§ 105-449.84. Liability for tax on blended fuel.
(a) On Blender. - The excise tax imposed by G.S. 105-449.81(4) on blended fuel made in this State is payable by the blender. The number of gallons of blended fuel on which the tax is payable is the difference between the number of gallons of blended fuel made and the number of gallons of previously taxed motor fuel used to make the blended fuel.
(b) On Importer. - The excise tax imposed by G.S. 105-449.81(4) on blended fuel imported to this State is payable by the importer.
(c) Blends Made at Terminal. - The following blended fuel is considered to have been made by the supplier of gasoline or undyed diesel fuel used in the blend:
(1) An in-line-blend made by combining a liquid with gasoline or undyed diesel fuel as the fuel is delivered at a terminal rack into the motor fuel storage compartment of a transport truck or a tank wagon.

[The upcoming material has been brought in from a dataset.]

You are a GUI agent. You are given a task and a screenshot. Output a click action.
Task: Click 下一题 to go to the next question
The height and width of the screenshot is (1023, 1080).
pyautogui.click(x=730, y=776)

(2) A kerosene splash-blend made when kerosene is delivered at a terminal into a motor fuel storage compartment of a transport truck or a tank wagon and undyed diesel fuel is also delivered at that terminal into the same storage compartment, if the buyer of the kerosene notified the supplier before or at the time of delivery that the kerosene would be used to make a splash-blend. (1995, c. 390, s. 3.)